Si una llanta presenta grietas por envejecimiento, lo más seguro es reemplazarla de inmediato, aunque técnicamente podrías usarla hasta seis meses si solo circulas en ciudad y las grietas son superficiales. No obstante, en calles de CDMX con topes constantes o en el Periférico a 80 km/h, el riesgo de reventón crece rápido. Según la PROFECO (Informe de en Neumáticos, 2024), una llanta con grietas visibles pierde hasta un 30% de su capacidad de adherencia en superficies mojadas, y la SICT recomienda no exceder los 3 meses de uso en carreteras federales con ese desgaste. Para darte una idea, supongamos que compras cuatro llantas nuevas a $8,000 MXN (aproximadamente $2,000 cada una). Si una llanta agrietada te obliga a reemplazarla dos meses antes de lo normal, el costo extra es de $2,000 MXN. Pero si esa llanta se revienta en la Autopista México–Querétaro a 110 km/h, los daños al vehículo y posibles lesiones fácilmente superan los $15,000 MXN. Además, la verificación vehicular en CDMX no revisa el estado de las llantas, pero una falla de este tipo puede dejarte varado y generarte gastos de grúa y reparación. La decisión económica más sensata es cambiar la llanta en cuanto veas grietas, sin esperar los seis meses.
Las grietas en la banda de rodadura no se reparan, solo se cambia la llanta.
Usar una llanta agrietada en carretera a alta velocidad multiplica el riesgo de reventón.
Revisar la fecha de fabricación es parte del mantenimiento básico.
| Tipo de grieta | Uso máximo recomendado en ciudad | Riesgo en autopista |
|---|---|---|
| Grieta superficial ( < 1mm) | 4-6 meses | Alto desde el primer mes |
| Grieta profunda ( > 2mm) | 1-2 meses | Inmediato: reemplazar |
| Grietas en costado | 0 días | Peligro de explosión |

Yo manejaba un Versa 2020 aquí en CDMX y a los dos años las llantas originales empezaron a cuartearse por el sol. Las usé otros cuatro meses solo para ir al trabajo por Circuito Interior y topes, sin pasar de 60 km/h. Un día en Periférico un camión me rebasó, sentí vibración y me bajé: una grieta ya tenía 3 mm. Las cambié al día siguiente. No vale la pena arriesgarse, sobre todo en época de lluvias.
En ciudad con grietas finas aún puedes rodar unas semanas, pero sin exceder los 60 km/h.

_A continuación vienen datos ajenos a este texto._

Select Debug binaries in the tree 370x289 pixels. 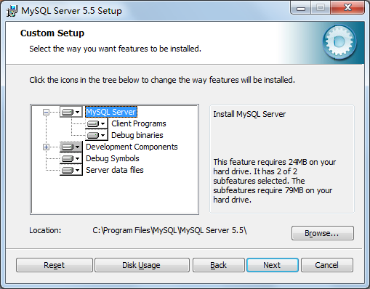click(x=137, y=135)
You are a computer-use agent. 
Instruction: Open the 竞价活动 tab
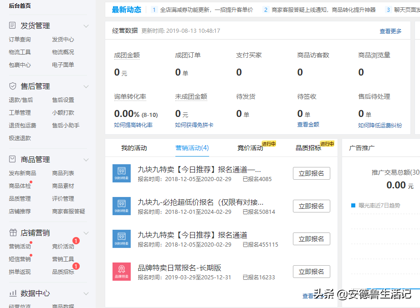pos(250,148)
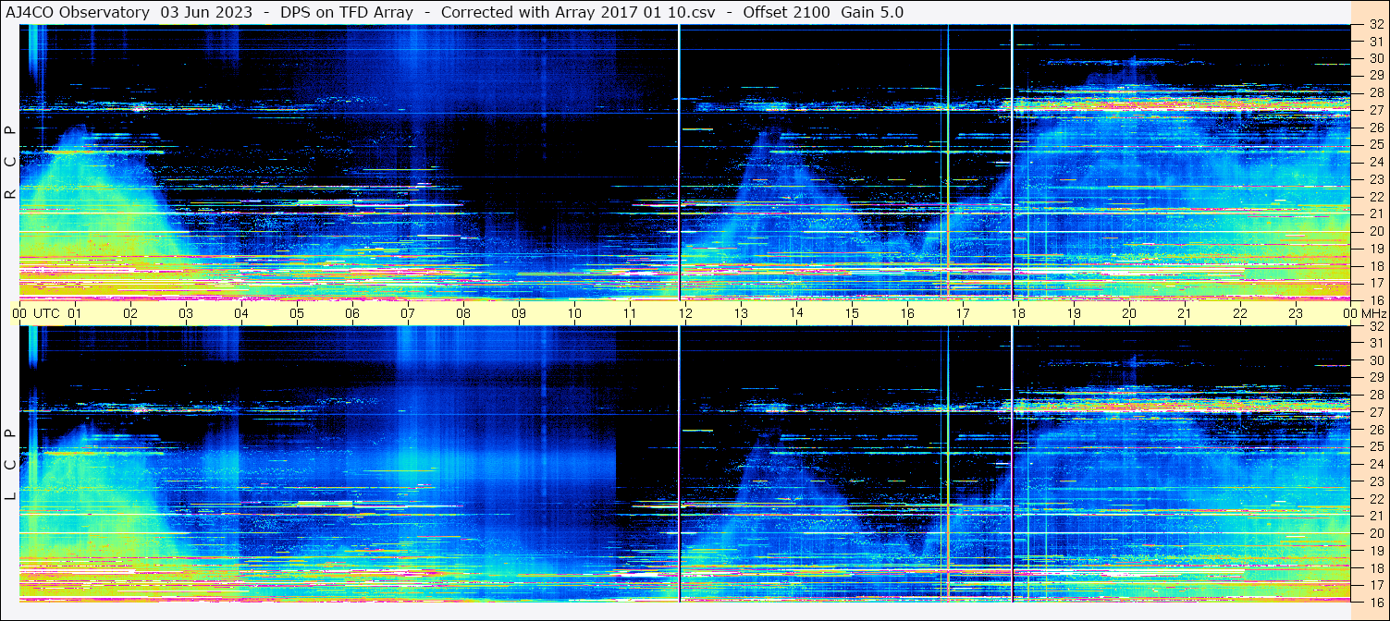Click the 27 MHz label on RCP scale

point(1375,110)
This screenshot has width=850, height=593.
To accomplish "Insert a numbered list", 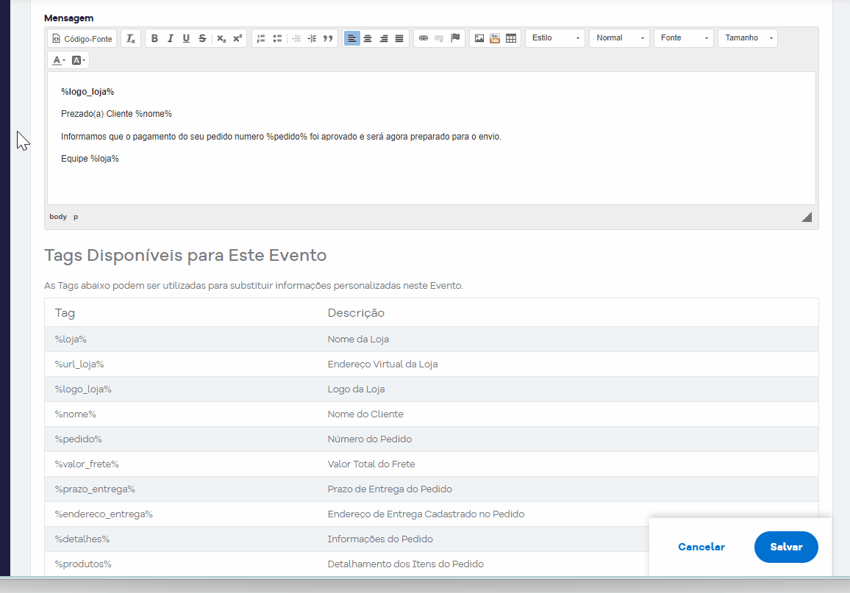I will (261, 38).
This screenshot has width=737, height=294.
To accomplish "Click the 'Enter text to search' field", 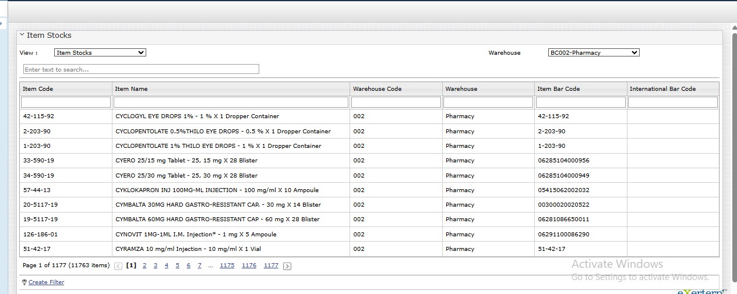I will click(141, 69).
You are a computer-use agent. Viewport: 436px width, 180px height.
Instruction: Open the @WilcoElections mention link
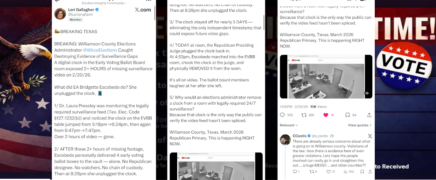pos(100,50)
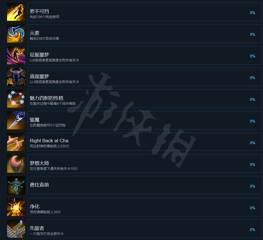Click the 驱魔 cursed dagger icon
263x240 pixels.
[x=16, y=120]
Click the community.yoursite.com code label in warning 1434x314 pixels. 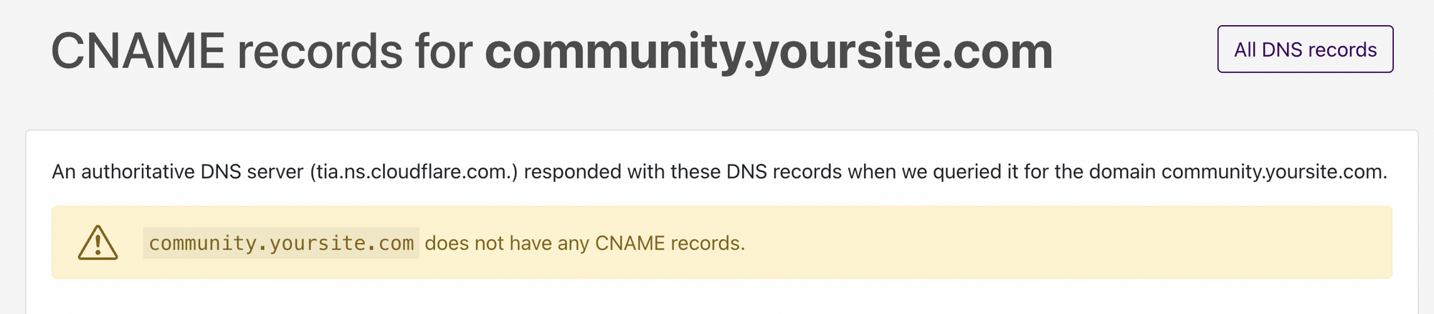[x=281, y=243]
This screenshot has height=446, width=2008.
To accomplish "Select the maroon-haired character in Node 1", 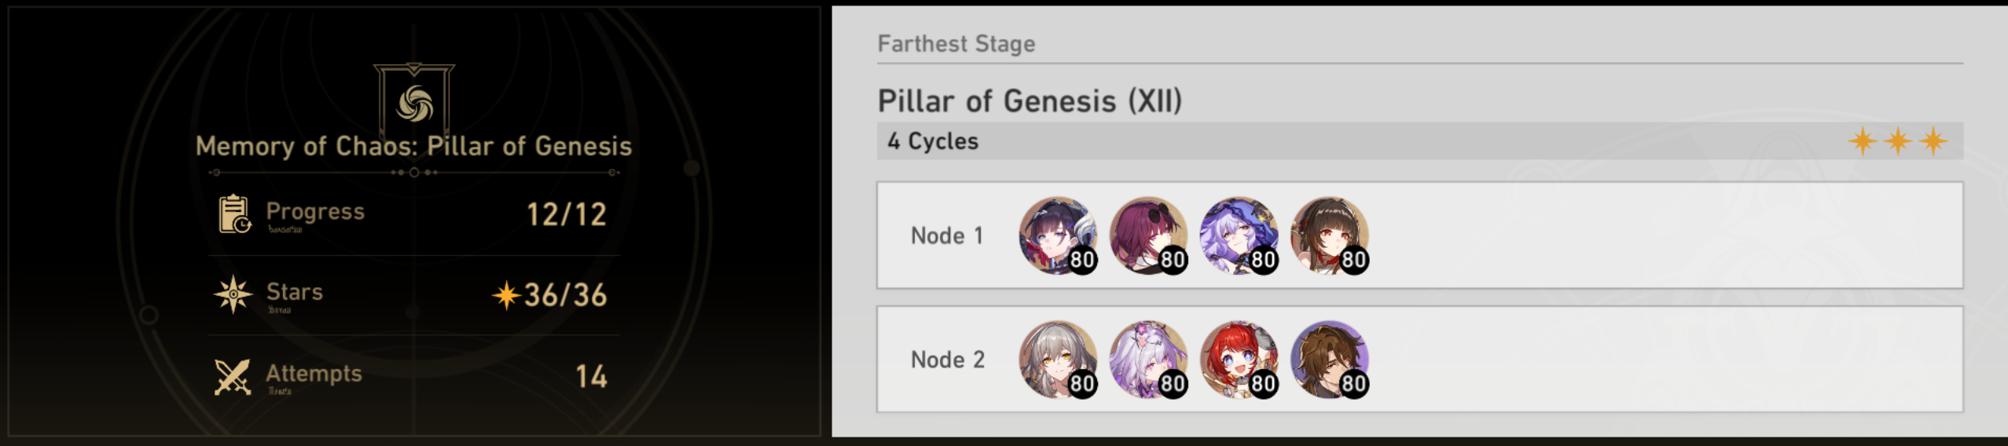I will 1148,236.
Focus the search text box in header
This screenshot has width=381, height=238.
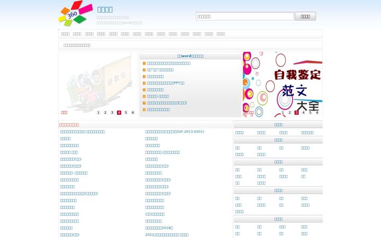pyautogui.click(x=244, y=16)
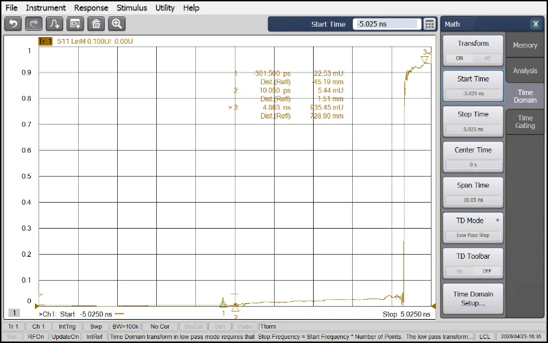Close the Math panel with X
Image resolution: width=548 pixels, height=343 pixels.
pos(535,24)
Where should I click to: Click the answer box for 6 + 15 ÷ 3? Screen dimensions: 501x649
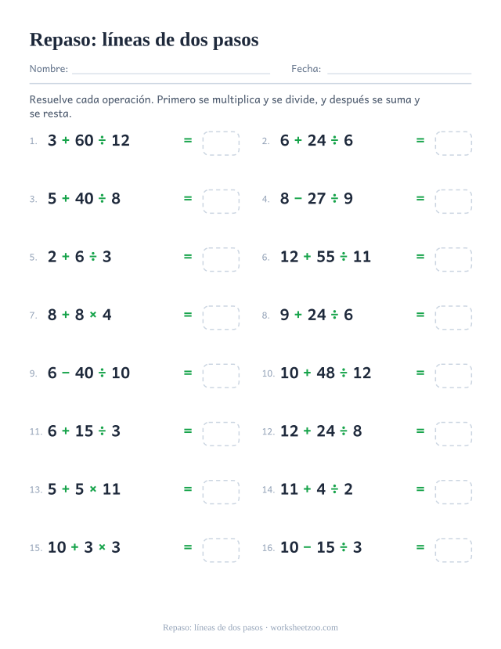221,434
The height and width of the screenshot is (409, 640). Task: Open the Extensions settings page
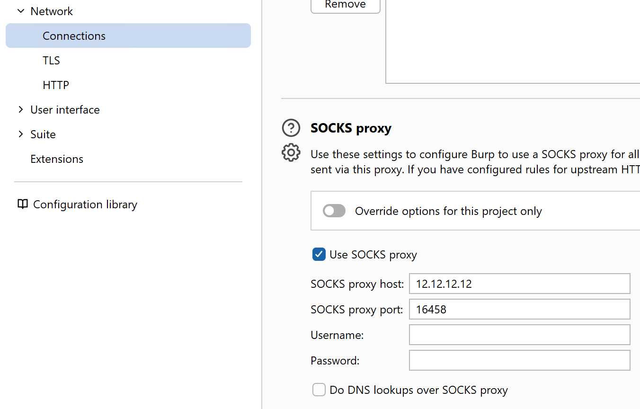click(57, 159)
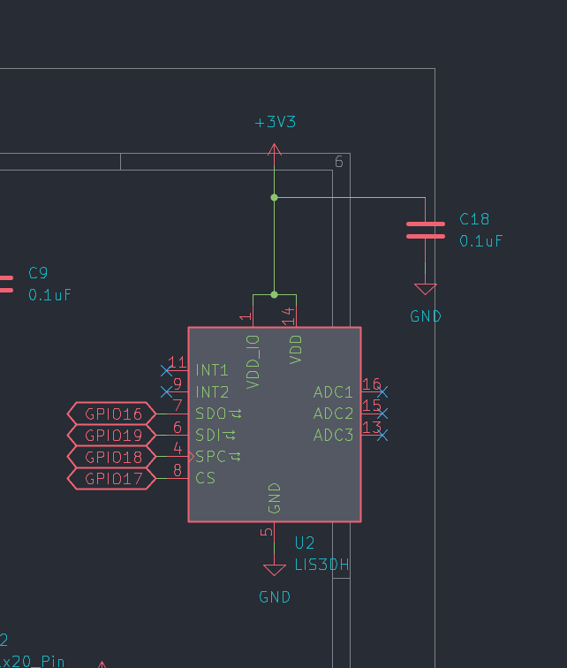Click the no-connect marker on ADC2
The width and height of the screenshot is (567, 668).
382,413
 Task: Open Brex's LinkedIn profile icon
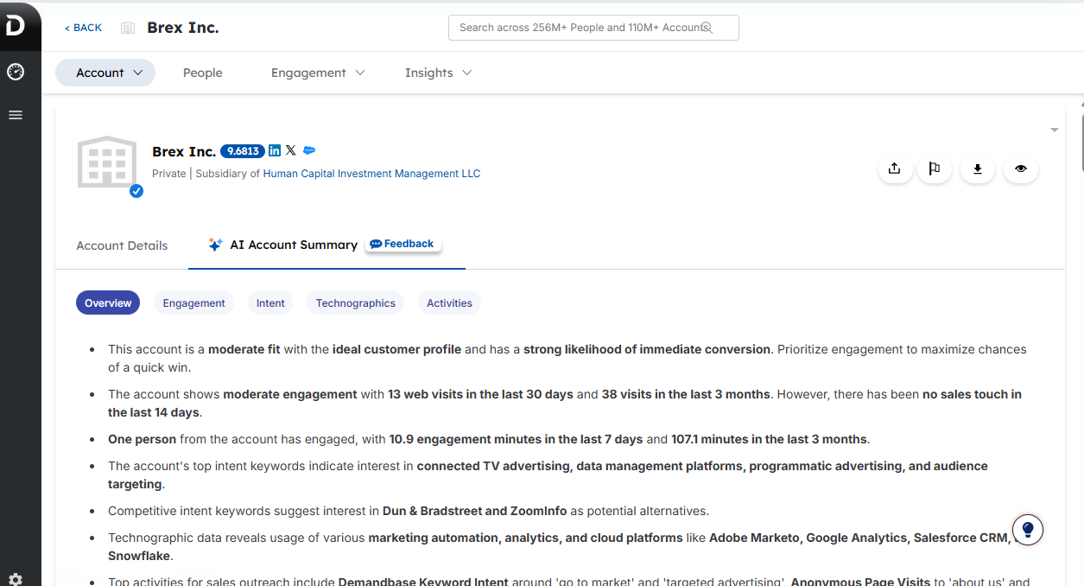click(x=274, y=150)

Como mecánico en un taller de la Colonia Roma, veo que la gente confunde las grietas superficiales con las que ya afectan la carcasa. Si solo hay cuarteado fino en la banda de rodadura y la llanta tiene menos de 4 años de fabricación, puede aguantar unos 2-3 meses de uso diario en colonias con topes. Pero si la grieta llega al costado o ves hinchazón, aunque sea un centímetro, la llanta ya no sirve. En el norte, como en Monterrey, el calor acelera el agrietamiento y ahí no dura ni un mes. Mejor cambiar.
En Monterrey el calor acelera el agrietamiento de las llantas hasta dos veces más rápido que en CDMX.

Trabajo con DiDi en Guadalajara y corro unos 200 km diarios. Cuando una llanta se agrieta, no espero ni una semana: la cambio al día siguiente. Un reventón en el Periférico de GDL significa perder el día, pagar grúa y encima no tener ingresos. Prefiero gastar $1,500 MXN en una llanta seminueva que quedarme varado en López Mateos a las 8 de la noche.
Para Uber o DiDi, una llanta agrietada es pérdida de días de trabajo si falla.

En el lote de seminuevos donde trabajo, revisamos las llantas antes de poner un auto a la venta. Las grietas por envejecimiento no se pueden reparar, y si la llanta tiene más de 6 años sin importar el dibujo, la descartamos. Los clientes que compran un auto con esas llantas luego se quejan de que el seguro no cubre reventones por desgaste preexistente. Mi consejo: cuando veas grietas, aunque creas que "todavía sirve", reemplázala. Sale más barato que un accidente.
El seguro de auto no cubre daños causados por llantas en mal estado según la mayoría de pólizas en México.